We did not find any association between CMD and our investigated socio-cultural factors such as polygamy, extended family settings, and teenage marriage. A recent study, however, described an association between polygamy and SAM in North-western Nigeria and hypothesized child-rearing and feeding practices in the local polygamous households as possible factors for this [17]. Our findings of no association for maternal CMDs and the studied socio-cultural factors might be related to these practices being common and perceived as the normal way of life in rural North-western Nigeria. This is manifest in our study where for example greater than half of the households were polygamous. In such settings, CMDs might typically not occur when an event is considered routine.

Strengths and limitations

We did not make a definitive psychiatric diagnosis of CMDs among the interviewed mothers but relied on using the WHO SRQ-20 which is a proxy scale-based measure for CMDs. While the tool cannot replace conventional mental disorders, it is useful as a screening tool to identify probable cases of CMDs. One limitation of the tool however is that its validity and reliability can vary across multiple settings and languages and this requires adapting and validating it in different settings [37]. The WHO-SRQ 20 has however previously been validated in Nigeria and other similar developing country settings [26, 27, 38]. Also, we administered the tool in Hausa, the local dialect, following translation and back-translation to improve its accuracy and this would have aided participant understanding and limited response bias. A 2nd limitation of the tool is its non-specificity and its inability to separate individuals with depression from those with anxiety [15]. This limited our study inferences for the individual types of maternal mental disorders within out-patient malnutrition units and this would need to be answered by future research using more specific diagnostic criteria.

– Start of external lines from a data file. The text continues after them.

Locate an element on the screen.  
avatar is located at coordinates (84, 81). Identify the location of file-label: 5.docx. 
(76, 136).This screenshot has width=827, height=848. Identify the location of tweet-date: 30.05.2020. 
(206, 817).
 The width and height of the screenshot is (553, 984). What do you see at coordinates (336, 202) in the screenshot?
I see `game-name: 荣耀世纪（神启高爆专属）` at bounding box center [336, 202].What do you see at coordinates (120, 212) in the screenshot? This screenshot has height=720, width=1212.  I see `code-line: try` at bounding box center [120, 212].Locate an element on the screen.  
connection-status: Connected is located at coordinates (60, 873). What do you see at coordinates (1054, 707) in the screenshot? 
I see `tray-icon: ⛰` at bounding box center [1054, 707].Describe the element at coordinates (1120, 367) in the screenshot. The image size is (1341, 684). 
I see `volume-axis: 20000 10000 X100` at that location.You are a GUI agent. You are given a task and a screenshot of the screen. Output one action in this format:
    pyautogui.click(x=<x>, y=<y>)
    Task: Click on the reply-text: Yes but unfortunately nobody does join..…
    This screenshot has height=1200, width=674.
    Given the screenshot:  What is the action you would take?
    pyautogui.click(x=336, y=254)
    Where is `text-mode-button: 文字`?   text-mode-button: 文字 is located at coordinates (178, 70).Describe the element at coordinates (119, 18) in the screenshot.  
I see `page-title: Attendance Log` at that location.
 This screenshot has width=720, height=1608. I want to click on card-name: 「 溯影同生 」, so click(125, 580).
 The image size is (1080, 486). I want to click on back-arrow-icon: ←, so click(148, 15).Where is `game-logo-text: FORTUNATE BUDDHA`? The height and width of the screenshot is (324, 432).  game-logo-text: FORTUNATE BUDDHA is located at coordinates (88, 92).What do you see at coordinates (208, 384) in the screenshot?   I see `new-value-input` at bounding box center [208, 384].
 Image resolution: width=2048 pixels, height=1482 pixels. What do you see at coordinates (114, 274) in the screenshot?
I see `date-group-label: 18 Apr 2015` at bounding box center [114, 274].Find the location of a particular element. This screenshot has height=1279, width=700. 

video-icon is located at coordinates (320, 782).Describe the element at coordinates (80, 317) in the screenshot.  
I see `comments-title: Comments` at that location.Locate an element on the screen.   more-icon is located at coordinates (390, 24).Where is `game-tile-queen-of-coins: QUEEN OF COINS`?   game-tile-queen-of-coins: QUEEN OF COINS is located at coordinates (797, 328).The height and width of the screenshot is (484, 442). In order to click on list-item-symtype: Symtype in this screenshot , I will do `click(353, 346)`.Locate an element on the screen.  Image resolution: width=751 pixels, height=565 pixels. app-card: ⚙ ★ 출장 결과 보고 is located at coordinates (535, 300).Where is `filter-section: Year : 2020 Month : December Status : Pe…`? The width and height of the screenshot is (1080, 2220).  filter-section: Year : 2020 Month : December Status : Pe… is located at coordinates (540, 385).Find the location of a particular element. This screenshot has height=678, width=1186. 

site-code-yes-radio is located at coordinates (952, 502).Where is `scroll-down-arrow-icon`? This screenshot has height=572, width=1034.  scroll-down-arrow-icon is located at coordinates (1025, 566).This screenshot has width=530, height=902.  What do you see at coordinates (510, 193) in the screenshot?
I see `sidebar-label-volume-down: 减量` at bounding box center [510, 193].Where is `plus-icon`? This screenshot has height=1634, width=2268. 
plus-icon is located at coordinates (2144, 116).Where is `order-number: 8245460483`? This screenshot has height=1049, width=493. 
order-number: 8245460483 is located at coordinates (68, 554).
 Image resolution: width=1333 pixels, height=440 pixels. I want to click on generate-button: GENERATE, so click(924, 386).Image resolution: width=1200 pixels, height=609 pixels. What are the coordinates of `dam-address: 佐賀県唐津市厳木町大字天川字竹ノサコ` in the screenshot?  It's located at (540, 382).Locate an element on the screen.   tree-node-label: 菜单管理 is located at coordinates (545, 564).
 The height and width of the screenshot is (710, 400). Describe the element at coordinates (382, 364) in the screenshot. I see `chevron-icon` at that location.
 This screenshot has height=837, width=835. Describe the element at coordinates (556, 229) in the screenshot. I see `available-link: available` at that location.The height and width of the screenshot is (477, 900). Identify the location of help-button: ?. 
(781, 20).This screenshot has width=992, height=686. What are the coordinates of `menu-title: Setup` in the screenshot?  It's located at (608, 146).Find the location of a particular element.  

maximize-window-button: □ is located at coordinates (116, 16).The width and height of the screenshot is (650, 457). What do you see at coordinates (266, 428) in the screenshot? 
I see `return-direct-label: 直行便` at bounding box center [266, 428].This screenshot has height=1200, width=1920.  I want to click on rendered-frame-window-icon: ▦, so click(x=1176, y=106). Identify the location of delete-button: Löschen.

In addition, due to our cross-sectional design, we could not explore a role for maternal CMDs in weight attainment within these programs which was described in a previous longitudinal study [18]. We, however, expanded our investigation for potential local socio-cultural risk factors for maternal CMDs within these programs. Further longitudinal studies would be needed to determine what role maternal CMDs play in relapse rates within these programs. Also, our method of CMAM site selection was convenience sampling which is a non-probability method of sample selection with some risk of selection bias. Collecting data from eight out of the 16 malnutrition clinics in our setting would have limited any effects of intra-clinic variability on our data and allowed for a more community representative sample. We have also conducted this study within the community management of acute malnutrition (CMAM) program, which allows for more generalisable and improves on previous hospital-based studies [18, 39].

Conclusion

Maternal CMD burden is high among children attending malnutrition clinics in rural Northern-western Nigeria. While social support factors reduced the odds for maternal CMDs, non-receipt of OPV vaccines increased the odds. We found no associations between common socio-cultural practices and maternal CMDs.

For malnutrition treatment programs to comprehensively tackle SAM and improve their success rates, these programs would need to provide greater holistic care to entrants that include providing support for maternal mental wellbeing.